WHAT YOU HAVE TO DO.
Copy out the entries that follow, unchanged.

##############################

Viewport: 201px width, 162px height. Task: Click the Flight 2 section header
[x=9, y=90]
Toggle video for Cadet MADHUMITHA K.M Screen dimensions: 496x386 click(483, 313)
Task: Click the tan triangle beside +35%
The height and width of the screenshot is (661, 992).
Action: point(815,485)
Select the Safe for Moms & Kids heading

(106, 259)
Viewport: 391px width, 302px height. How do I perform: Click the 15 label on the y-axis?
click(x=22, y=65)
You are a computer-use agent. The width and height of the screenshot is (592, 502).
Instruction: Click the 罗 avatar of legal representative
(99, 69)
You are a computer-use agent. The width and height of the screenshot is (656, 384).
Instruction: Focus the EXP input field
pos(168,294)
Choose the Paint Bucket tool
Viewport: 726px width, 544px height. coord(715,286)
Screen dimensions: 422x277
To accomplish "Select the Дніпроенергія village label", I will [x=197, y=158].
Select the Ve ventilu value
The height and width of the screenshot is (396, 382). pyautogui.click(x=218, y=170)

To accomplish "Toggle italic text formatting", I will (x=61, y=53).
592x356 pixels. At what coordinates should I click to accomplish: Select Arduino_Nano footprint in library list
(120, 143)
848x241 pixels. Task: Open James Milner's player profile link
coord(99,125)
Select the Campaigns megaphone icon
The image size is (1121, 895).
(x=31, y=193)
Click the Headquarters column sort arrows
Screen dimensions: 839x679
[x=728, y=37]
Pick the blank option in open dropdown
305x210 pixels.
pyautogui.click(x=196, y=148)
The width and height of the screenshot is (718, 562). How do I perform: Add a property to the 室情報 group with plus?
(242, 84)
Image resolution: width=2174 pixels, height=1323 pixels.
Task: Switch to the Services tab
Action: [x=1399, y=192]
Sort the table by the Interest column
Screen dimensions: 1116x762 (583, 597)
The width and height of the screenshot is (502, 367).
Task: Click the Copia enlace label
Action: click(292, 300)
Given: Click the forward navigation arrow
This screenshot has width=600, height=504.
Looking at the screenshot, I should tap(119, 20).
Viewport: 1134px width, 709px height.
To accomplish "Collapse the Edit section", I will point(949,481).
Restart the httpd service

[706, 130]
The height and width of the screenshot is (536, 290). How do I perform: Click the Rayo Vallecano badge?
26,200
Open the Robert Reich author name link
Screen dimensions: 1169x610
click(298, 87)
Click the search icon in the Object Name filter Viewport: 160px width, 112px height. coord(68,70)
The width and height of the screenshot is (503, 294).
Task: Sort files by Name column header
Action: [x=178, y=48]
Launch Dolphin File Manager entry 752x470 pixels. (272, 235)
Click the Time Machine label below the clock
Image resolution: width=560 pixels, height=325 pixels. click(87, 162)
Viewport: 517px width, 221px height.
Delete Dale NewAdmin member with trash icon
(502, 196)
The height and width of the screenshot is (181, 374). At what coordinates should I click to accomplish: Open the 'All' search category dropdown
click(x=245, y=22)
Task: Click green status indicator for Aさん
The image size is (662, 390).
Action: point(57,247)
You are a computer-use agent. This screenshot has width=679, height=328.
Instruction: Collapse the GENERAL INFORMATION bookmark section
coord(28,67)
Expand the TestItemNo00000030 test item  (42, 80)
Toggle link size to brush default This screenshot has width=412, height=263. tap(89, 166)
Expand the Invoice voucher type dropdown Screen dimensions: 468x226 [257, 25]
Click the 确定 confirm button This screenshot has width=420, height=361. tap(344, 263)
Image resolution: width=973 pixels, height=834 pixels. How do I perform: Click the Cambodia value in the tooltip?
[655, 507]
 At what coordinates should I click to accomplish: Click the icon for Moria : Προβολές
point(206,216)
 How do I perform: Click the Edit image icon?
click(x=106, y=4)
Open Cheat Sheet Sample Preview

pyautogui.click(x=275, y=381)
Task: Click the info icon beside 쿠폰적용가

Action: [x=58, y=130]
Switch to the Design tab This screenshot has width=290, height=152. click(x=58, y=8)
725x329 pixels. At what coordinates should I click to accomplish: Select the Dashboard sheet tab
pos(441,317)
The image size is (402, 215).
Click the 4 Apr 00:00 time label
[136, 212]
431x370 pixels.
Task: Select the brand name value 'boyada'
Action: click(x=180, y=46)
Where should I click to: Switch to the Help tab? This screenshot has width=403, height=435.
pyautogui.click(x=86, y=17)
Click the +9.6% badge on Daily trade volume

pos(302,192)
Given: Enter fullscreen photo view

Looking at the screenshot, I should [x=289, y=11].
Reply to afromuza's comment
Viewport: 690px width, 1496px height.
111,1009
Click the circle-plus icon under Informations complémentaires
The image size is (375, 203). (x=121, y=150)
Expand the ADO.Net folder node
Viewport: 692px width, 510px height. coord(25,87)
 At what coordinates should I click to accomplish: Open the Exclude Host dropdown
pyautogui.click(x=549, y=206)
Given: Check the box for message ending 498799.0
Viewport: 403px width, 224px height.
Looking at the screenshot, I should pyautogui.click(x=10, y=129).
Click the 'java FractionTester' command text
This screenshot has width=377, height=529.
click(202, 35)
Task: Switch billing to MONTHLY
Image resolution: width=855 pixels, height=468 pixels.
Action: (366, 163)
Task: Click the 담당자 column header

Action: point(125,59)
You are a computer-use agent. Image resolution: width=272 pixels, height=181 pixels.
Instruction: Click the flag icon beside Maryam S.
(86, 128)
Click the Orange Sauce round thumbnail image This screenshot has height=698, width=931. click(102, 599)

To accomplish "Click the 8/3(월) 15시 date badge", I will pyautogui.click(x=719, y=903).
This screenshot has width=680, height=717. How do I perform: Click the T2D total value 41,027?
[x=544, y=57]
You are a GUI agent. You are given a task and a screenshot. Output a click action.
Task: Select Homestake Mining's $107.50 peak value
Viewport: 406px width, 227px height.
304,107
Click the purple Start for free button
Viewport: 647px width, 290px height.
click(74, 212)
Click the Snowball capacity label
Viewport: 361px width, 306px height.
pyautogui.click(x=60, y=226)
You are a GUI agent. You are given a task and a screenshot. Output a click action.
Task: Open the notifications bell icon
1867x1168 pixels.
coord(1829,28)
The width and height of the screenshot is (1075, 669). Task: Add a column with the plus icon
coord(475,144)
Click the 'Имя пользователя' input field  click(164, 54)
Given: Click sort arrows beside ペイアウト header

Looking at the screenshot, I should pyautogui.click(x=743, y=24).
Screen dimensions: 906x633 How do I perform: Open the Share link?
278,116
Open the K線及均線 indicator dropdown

##############################

RESULT OF THIS TASK.
Viewport: 201px width, 162px height. Task: Click the Flight 2 section header
[x=9, y=90]
Toggle video for Cadet MADHUMITHA K.M Screen dimensions: 496x386 click(483, 313)
Task: Click the tan triangle beside +35%
The height and width of the screenshot is (661, 992).
Action: point(815,485)
Select the Safe for Moms & Kids heading

(106, 259)
Viewport: 391px width, 302px height. How do I perform: Click the 15 label on the y-axis?
click(x=22, y=65)
You are a computer-use agent. The width and height of the screenshot is (592, 502).
Instruction: Click the 罗 avatar of legal representative
(99, 69)
You are a computer-use agent. The width and height of the screenshot is (656, 384).
Instruction: Focus the EXP input field
pos(168,294)
Choose the Paint Bucket tool
Viewport: 726px width, 544px height. coord(715,286)
Screen dimensions: 422x277
To accomplish "Select the Дніпроенергія village label", I will [x=197, y=158].
Select the Ve ventilu value
The height and width of the screenshot is (396, 382). pyautogui.click(x=218, y=170)

To accomplish "Toggle italic text formatting", I will (x=61, y=53).
592x356 pixels. At what coordinates should I click to accomplish: Select Arduino_Nano footprint in library list
(120, 143)
848x241 pixels. Task: Open James Milner's player profile link
coord(99,125)
Select the Campaigns megaphone icon
The image size is (1121, 895).
(x=31, y=193)
Click the Headquarters column sort arrows
Screen dimensions: 839x679
[x=728, y=37]
Pick the blank option in open dropdown
305x210 pixels.
pyautogui.click(x=196, y=148)
The width and height of the screenshot is (718, 562). How do I perform: Add a property to the 室情報 group with plus?
(242, 84)
Image resolution: width=2174 pixels, height=1323 pixels.
Task: Switch to the Services tab
Action: [x=1399, y=192]
Sort the table by the Interest column
Screen dimensions: 1116x762 (583, 597)
The width and height of the screenshot is (502, 367).
Task: Click the Copia enlace label
Action: click(292, 300)
Given: Click the forward navigation arrow
This screenshot has width=600, height=504.
Looking at the screenshot, I should tap(119, 20).
Viewport: 1134px width, 709px height.
To accomplish "Collapse the Edit section", I will point(949,481).
Restart the httpd service

[706, 130]
The height and width of the screenshot is (536, 290). How do I perform: Click the Rayo Vallecano badge?
26,200
Open the Robert Reich author name link
Screen dimensions: 1169x610
click(298, 87)
Click the search icon in the Object Name filter Viewport: 160px width, 112px height. coord(68,70)
The width and height of the screenshot is (503, 294).
Task: Sort files by Name column header
Action: [x=178, y=48]
Launch Dolphin File Manager entry 752x470 pixels. (272, 235)
Click the Time Machine label below the clock
Image resolution: width=560 pixels, height=325 pixels. click(87, 162)
Viewport: 517px width, 221px height.
Delete Dale NewAdmin member with trash icon
(502, 196)
The height and width of the screenshot is (181, 374). At what coordinates should I click to accomplish: Open the 'All' search category dropdown
click(x=245, y=22)
Task: Click green status indicator for Aさん
The image size is (662, 390).
Action: point(57,247)
You are a computer-use agent. This screenshot has width=679, height=328.
Instruction: Collapse the GENERAL INFORMATION bookmark section
coord(28,67)
Expand the TestItemNo00000030 test item  (42, 80)
Toggle link size to brush default This screenshot has width=412, height=263. tap(89, 166)
Expand the Invoice voucher type dropdown Screen dimensions: 468x226 [257, 25]
Click the 确定 confirm button This screenshot has width=420, height=361. tap(344, 263)
Image resolution: width=973 pixels, height=834 pixels. How do I perform: Click the Cambodia value in the tooltip?
[655, 507]
 At what coordinates should I click to accomplish: Click the icon for Moria : Προβολές
point(206,216)
 How do I perform: Click the Edit image icon?
click(x=106, y=4)
Open Cheat Sheet Sample Preview

pyautogui.click(x=275, y=381)
Task: Click the info icon beside 쿠폰적용가

Action: [x=58, y=130]
Switch to the Design tab This screenshot has width=290, height=152. click(x=58, y=8)
725x329 pixels. At what coordinates should I click to accomplish: Select the Dashboard sheet tab
pos(441,317)
The image size is (402, 215).
Click the 4 Apr 00:00 time label
[136, 212]
431x370 pixels.
Task: Select the brand name value 'boyada'
Action: click(x=180, y=46)
Where should I click to: Switch to the Help tab? This screenshot has width=403, height=435.
pyautogui.click(x=86, y=17)
Click the +9.6% badge on Daily trade volume

pos(302,192)
Given: Enter fullscreen photo view

Looking at the screenshot, I should [x=289, y=11].
Reply to afromuza's comment
Viewport: 690px width, 1496px height.
111,1009
Click the circle-plus icon under Informations complémentaires
The image size is (375, 203). (x=121, y=150)
Expand the ADO.Net folder node
Viewport: 692px width, 510px height. coord(25,87)
 At what coordinates should I click to accomplish: Open the Exclude Host dropdown
pyautogui.click(x=549, y=206)
Given: Check the box for message ending 498799.0
Viewport: 403px width, 224px height.
Looking at the screenshot, I should pyautogui.click(x=10, y=129).
Click the 'java FractionTester' command text
This screenshot has width=377, height=529.
click(202, 35)
Task: Switch billing to MONTHLY
Image resolution: width=855 pixels, height=468 pixels.
Action: (366, 163)
Task: Click the 담당자 column header

Action: point(125,59)
You are a computer-use agent. Image resolution: width=272 pixels, height=181 pixels.
Instruction: Click the flag icon beside Maryam S.
(86, 128)
Click the Orange Sauce round thumbnail image This screenshot has height=698, width=931. click(102, 599)

To accomplish "Click the 8/3(월) 15시 date badge", I will pyautogui.click(x=719, y=903).
This screenshot has width=680, height=717. How do I perform: Click the T2D total value 41,027?
[x=544, y=57]
You are a GUI agent. You are given a task and a screenshot. Output a click action.
Task: Select Homestake Mining's $107.50 peak value
Viewport: 406px width, 227px height.
304,107
Click the purple Start for free button
Viewport: 647px width, 290px height.
click(74, 212)
Click the Snowball capacity label
Viewport: 361px width, 306px height.
pyautogui.click(x=60, y=226)
You are a GUI agent. You are given a task and a screenshot. Output a click action.
Task: Open the notifications bell icon
1867x1168 pixels.
coord(1829,28)
The width and height of the screenshot is (1075, 669). Task: Add a column with the plus icon
coord(475,144)
Click the 'Имя пользователя' input field  click(164, 54)
Given: Click sort arrows beside ペイアウト header

Looking at the screenshot, I should pyautogui.click(x=743, y=24).
Screen dimensions: 906x633 How do I perform: Open the Share link?
278,116
Open the K線及均線 indicator dropdown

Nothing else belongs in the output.